How Republicans Can Block Stephen Breyer’s Replacement
The Senate is split 50-50, with Vice President Kamala Harris breaking the tie. So far, so good, given past Senators have changed the rules for judicial nominees to get across the finish line with just 51 votes. The so-called nuclear option is meant as a last resort, but with the exception of Chief Justice John Roberts, none of the current conservative Justices cleared a 60-vote benchmark.
But the nuclear option can go into motion only if the Judiciary Committee reports the nomination to the floor, a procedural move that says whether a majority on the committee recommends the full Senate consider the pick. Well, in a little-noticed backroom deal that took more than a month to hammer out, McConnell and Senate Majority Leader Chuck Schumer agreed to a power-sharing plan in February that splits committee membership, staffs and budgets in half. (A full nonpartisan analysis from the Congressional Research Service regarding the current process for nominees is here.)

STATED TASK A
Translate this sentence from the article on Stephen Breyer's replacement into Spanish: "The Senate is split 50-50, with Vice President Kamala Harris breaking the tie."
STATED TASK B
In the article on Stephen Breyer's replacement, what did McConnell and Chuck Schumer agree to in February?
STATED TASK C
Extend the article on how Republicans can block Stephen Breyer's replacement by writing what comes after its final sentence.

LISTED RECORDS
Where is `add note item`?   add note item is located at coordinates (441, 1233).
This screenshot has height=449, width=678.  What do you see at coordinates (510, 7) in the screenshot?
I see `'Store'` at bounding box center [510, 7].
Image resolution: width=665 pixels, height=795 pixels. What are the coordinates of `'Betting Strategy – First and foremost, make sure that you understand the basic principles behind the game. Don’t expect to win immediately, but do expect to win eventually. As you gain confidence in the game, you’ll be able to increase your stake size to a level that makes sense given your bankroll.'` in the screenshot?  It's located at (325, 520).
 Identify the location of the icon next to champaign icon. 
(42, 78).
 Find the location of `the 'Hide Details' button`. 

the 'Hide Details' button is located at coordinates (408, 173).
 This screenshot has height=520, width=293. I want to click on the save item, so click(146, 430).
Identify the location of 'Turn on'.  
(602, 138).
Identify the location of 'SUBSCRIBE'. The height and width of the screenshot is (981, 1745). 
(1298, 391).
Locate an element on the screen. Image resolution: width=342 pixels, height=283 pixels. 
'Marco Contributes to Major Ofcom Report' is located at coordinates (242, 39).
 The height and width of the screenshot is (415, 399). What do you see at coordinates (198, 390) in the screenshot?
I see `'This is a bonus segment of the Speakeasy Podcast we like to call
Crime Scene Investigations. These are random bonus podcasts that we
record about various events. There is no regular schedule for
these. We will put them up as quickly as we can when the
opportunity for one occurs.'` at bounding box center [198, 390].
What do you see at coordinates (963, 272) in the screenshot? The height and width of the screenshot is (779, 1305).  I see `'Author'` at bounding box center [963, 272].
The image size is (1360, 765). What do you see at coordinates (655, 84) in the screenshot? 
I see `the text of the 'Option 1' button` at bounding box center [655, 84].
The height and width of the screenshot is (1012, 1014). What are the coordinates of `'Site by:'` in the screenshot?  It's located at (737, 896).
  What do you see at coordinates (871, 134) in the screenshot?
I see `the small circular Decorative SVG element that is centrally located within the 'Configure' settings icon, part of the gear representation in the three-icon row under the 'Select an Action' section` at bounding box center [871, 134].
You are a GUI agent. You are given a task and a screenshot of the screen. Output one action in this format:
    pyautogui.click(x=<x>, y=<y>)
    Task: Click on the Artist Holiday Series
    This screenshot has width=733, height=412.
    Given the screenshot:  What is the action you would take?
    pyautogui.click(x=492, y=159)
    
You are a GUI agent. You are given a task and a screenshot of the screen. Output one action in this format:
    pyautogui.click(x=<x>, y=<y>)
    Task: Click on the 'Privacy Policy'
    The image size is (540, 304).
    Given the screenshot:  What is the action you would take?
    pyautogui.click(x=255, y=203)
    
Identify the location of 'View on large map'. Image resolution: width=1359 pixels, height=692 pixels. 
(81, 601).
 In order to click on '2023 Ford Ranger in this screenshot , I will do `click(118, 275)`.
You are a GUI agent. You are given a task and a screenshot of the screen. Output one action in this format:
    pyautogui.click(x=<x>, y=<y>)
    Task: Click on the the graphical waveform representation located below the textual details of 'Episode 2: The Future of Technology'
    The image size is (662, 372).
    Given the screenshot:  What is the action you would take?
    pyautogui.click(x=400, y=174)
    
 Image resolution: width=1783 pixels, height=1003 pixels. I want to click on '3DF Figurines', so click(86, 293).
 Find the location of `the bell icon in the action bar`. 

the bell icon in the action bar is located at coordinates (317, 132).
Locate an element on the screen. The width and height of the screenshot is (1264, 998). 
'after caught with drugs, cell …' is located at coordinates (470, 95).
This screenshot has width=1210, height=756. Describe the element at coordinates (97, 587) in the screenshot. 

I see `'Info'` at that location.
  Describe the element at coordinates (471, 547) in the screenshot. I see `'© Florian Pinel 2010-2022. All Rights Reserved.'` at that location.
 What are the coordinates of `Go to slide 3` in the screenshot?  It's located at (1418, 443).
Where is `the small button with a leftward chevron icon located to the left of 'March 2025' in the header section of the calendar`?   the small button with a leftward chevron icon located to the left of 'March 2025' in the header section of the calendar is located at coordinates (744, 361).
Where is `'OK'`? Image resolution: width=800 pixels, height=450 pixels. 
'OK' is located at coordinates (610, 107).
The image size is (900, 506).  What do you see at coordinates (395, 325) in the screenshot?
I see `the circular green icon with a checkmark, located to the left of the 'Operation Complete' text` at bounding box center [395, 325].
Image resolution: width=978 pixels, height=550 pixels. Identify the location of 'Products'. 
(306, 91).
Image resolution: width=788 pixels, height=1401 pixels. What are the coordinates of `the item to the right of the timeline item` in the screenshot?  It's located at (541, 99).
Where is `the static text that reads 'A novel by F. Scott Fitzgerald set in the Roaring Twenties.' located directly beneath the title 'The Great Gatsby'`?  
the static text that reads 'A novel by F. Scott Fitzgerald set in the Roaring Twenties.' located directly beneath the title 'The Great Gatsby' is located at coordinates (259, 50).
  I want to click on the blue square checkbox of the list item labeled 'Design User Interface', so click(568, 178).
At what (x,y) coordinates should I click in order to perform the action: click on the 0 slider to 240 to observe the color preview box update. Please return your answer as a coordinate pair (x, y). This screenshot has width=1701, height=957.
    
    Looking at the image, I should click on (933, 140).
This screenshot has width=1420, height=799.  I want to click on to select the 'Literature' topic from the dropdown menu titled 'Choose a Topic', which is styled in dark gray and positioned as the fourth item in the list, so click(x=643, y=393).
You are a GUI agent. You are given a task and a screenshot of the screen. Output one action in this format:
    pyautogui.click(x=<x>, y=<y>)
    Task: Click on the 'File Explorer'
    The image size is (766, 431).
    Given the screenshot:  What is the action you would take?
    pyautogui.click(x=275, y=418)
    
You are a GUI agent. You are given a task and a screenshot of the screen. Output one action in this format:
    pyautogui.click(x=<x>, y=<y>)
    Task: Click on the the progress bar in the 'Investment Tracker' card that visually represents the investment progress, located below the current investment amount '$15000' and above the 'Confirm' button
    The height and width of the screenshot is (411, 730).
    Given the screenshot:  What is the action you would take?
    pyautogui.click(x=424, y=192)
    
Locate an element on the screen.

RESULT A
El Senado está dividido 50-50, y la vicepresidenta Kamala Harris rompe el empate.

RESULT B
A power-sharing plan that splits committee membership, staffs and budgets in half.

RESULT C
Why does this matter? If all 11 Republican members of the Judiciary Committee oppose Biden’s pick and all 11 Democrats back her, the nomination goes inert. (A pretty safe bet in a committee where at least half of the Republican members have White House ambitions of their own.) The nomination doesn’t die, but it does get parked until a lawmaker—historically, the Leader of the party—brings it to the floor for four hours of debate.
A majority of the Senate—51 votes, typically—can then put debate about the issue on the calendar for the next day. But that’s the last easy part. When the potential pick comes to the floor again, it’s not as a nomination. At that point, it’s a motion to discharge, a cloture motion that requires 60 votes. In other words, 10 Republicans would have to resurrect the nomination of someone already blocked in the Judiciary Committee.
Given this is an election year and Republicans have historically shown they’re not willing to give Democrats any wins on the Supreme Court in such a politically charged environment, there’s a good chance that Biden’s nominee spends her summer waiting for invites that never come from GOP lawmakers asking her in for typically cordial and informal coffees.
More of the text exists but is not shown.